| EXTRACT TO READ |
- - -

This is a good moment to describe more specifically what do I mean by basics. Continuing the story through the lenses of the senior engineer, there's actually two buckets of basics:
- The kind of situations that interrupt the senior engineer. These can make the engineer context switch away from the critical path of delivering feature A and towards handling the interruption.
- The kind that other engineers should (and can) handle.
The basics can mean a wide array of tasks or activities, depending on the team and project. But they almost always include: testing frameworks fixes or additions, nightly test failures, triaging, handling incoming asks from users or colleagues, releases, security incidents, critical tooling or libraries management, write-ups (or pre- or post-mortem). With the exception of security incidents, these basics are part of bucket (2) – the kinds of activities falling on the shoulders of other engineers.
I'll add a couple more bits of detail for the diagnosis to highlight the difficulty of achieving a productive steady state in this setup.
- The other engineers are juggling multiple responsibilities, trying to prioritize feature delivery themselves, and are not senior. This can mean situations from bucket (2) will "leak." Partly due to missing context or knowledge, partly due to insufficient capacity. The leaks will interrupt the senior engineer, diverting their attention from feature A. In other words, what would normally be bucket (2) becomes bucket (1).
- This situation of frequent escalation will not only impact delivery of features A, but can also affect B and C and overall team morale, because:
- The fact that bucket (2) leaks will sap the motivation and confidence of the engineers who are by default trying to tackle the tasks in this bucket. Underlying this, we can see how most engineers in the team need to do frequent context switching.
It may seem like the key insight here is, "engineers are juggling multiple responsibilities." But this itself is just a symptom of something else. It's not lack of focus. It's the unrealistic expectation that a team can merely focus on the features and ignore the basics.
If Kobe Bryant was obsessed with the basics, I suspect the reason was that he wanted to build extreme confidence and bring the foundation of his practice as close as he could to perfection. Then he could allow himself to indulge and "focus on the features."
Third, the basics
Even though bucket (2) of activities seems like "keeping the light on," and therefore are not a big deal, this is often not the case if the team is not deliberate about them. The problem is more frequent or compounded if one of the following is true: the project is a production system with heterogenous user classes (as it can sometimes be seen in platform teams); the project has significant technical debt (which one does not?); the project is post-launch (in the difficult teenage years); and/or the project benefits from public attention that results in external contributions with many pull requests, improvement suggestions or bug reports that require careful handling (review, detailed testing, backporting).
To get a steady state that is productive, I learned that it is important for the team to acknowledge and include in planning not only the existence of buckets (1) and (2), but also the necessary training – the slow start phases – necessary until sufficiently many engineers can juggle the tasks in these buckets. In an ideal state, there are no leaks, no escalations, few context switches. Surprises such as security incidents cannot be eliminated in most projects, so the time allocated for this cannot be estimated or planned in advance; but the bus factor associated with handling these surprises can be improved.
To end, knowing the above is only half the battle. The other half remains: To identify the basics and stick with them throughout time, again and again, despite how menial they may seem.

- - -

(Records from a data source)
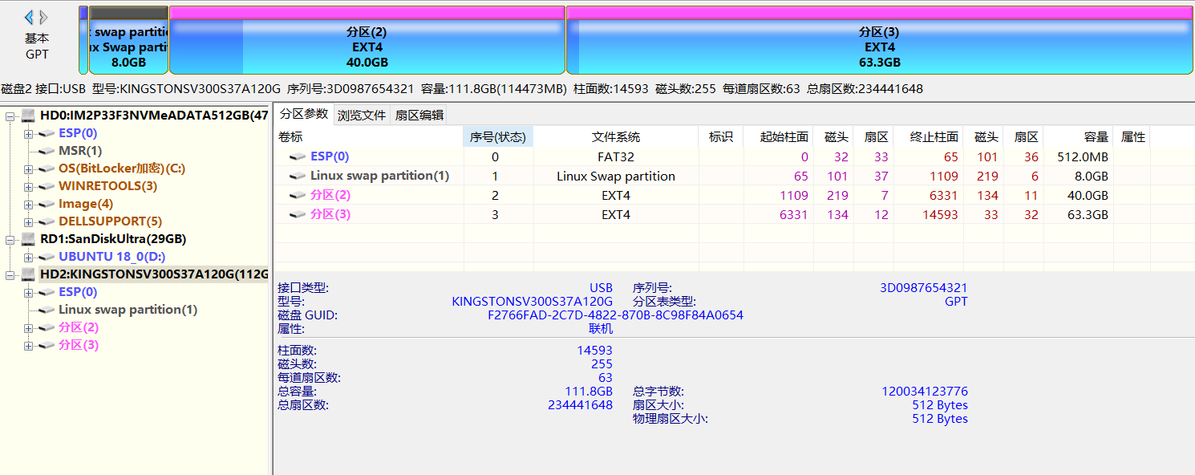Open the 扇区编辑 tab

pyautogui.click(x=418, y=114)
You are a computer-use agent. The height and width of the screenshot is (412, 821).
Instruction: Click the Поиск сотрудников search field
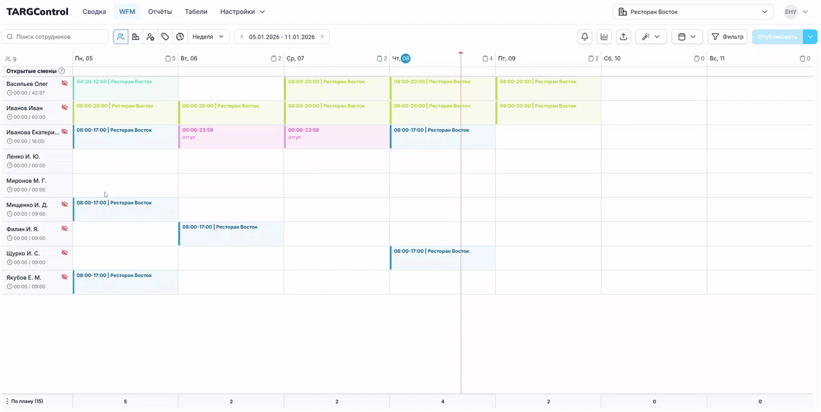click(x=56, y=37)
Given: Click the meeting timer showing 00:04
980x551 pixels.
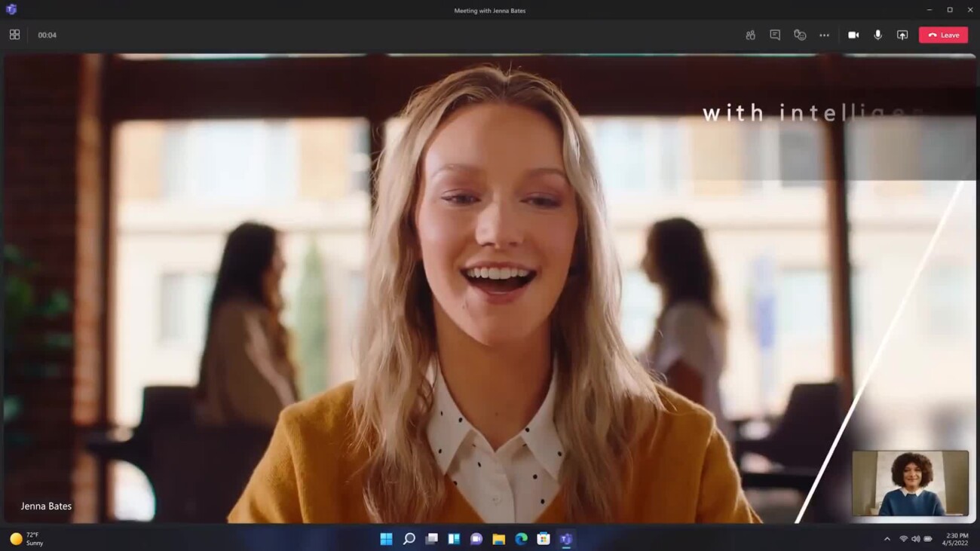Looking at the screenshot, I should (47, 34).
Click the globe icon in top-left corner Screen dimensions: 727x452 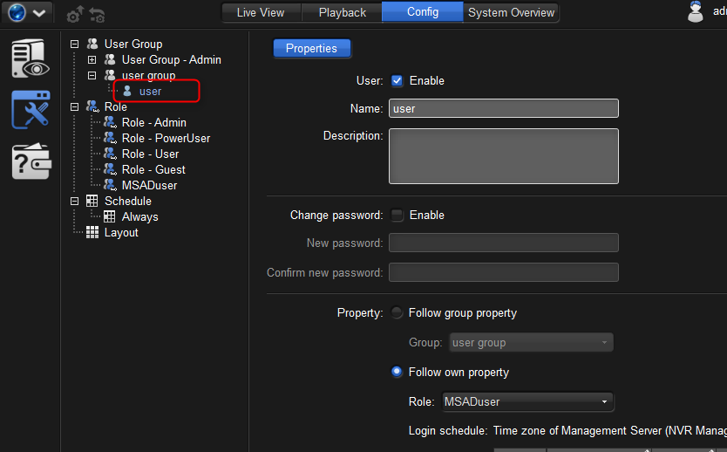pos(17,14)
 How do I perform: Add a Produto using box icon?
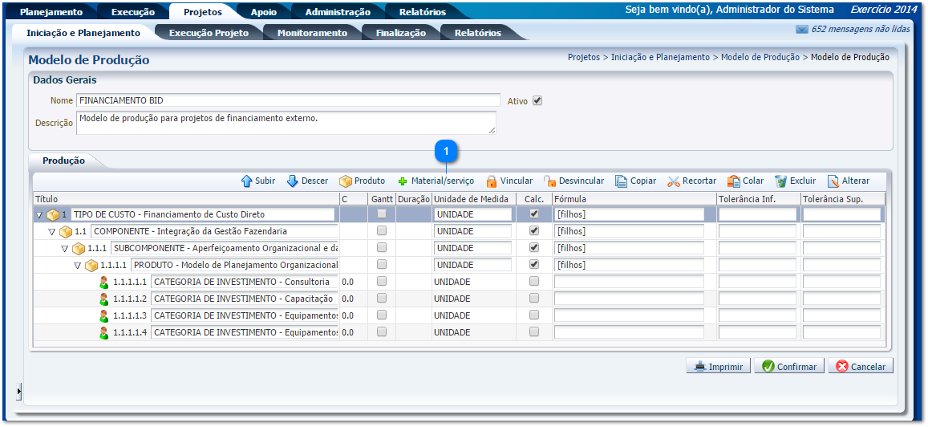(346, 181)
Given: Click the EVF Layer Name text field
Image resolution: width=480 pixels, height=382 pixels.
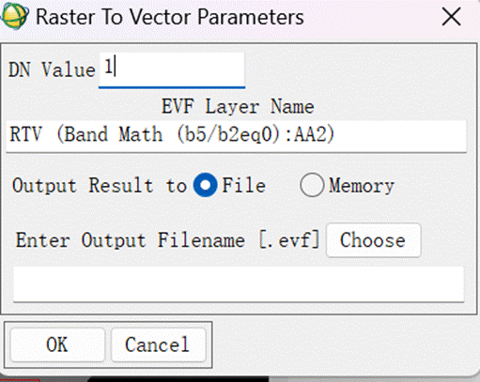Looking at the screenshot, I should 237,136.
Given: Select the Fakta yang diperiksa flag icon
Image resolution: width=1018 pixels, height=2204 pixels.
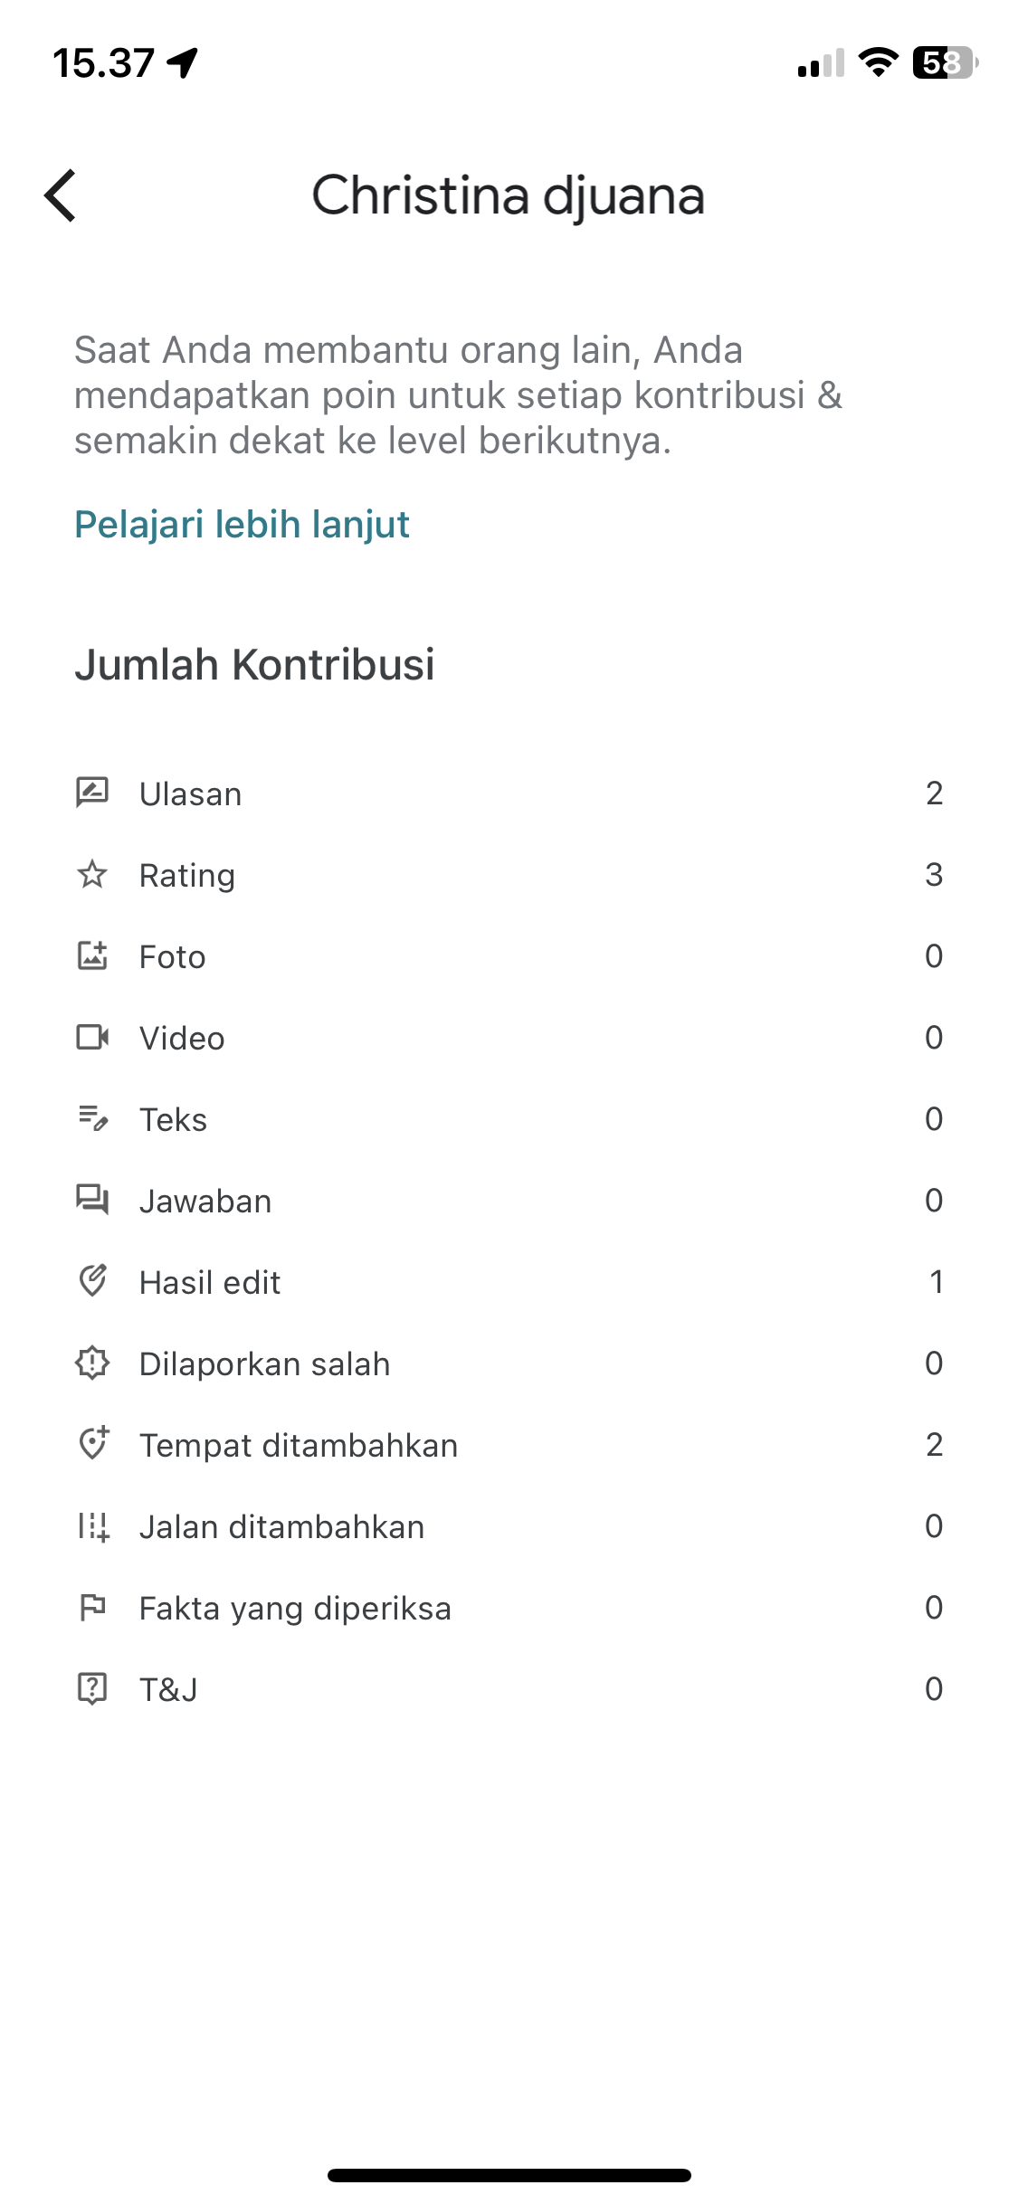Looking at the screenshot, I should (92, 1608).
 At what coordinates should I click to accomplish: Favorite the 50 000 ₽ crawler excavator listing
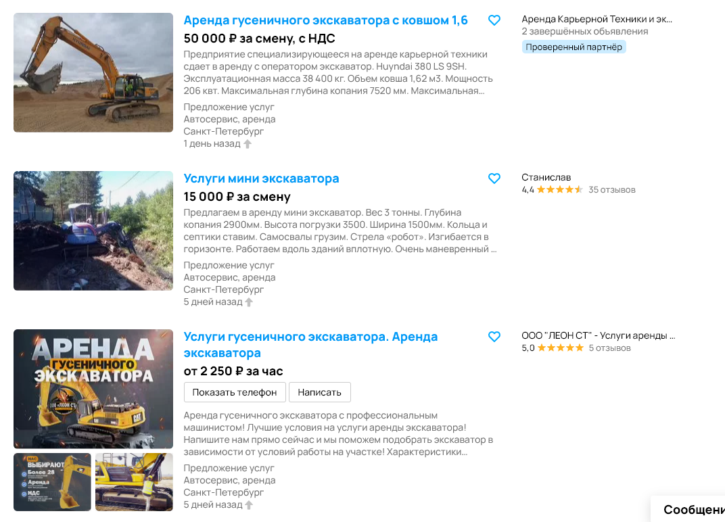(494, 20)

- - -

| TASK ITEM |
Quote the part of the text above on engineering basics that begins with the words "- This situation" and ends with "ignore the basics.".

| RESPONSE BOX |
- This situation of frequent escalation will not only impact delivery of features A, but can also affect B and C and overall team morale, because:
- The fact that bucket (2) leaks will sap the motivation and confidence of the engineers who are by default trying to tackle the tasks in this bucket. Underlying this, we can see how most engineers in the team need to do frequent context switching.
It may seem like the key insight here is, "engineers are juggling multiple responsibilities." But this itself is just a symptom of something else. It's not lack of focus. It's the unrealistic expectation that a team can merely focus on the features and ignore the basics.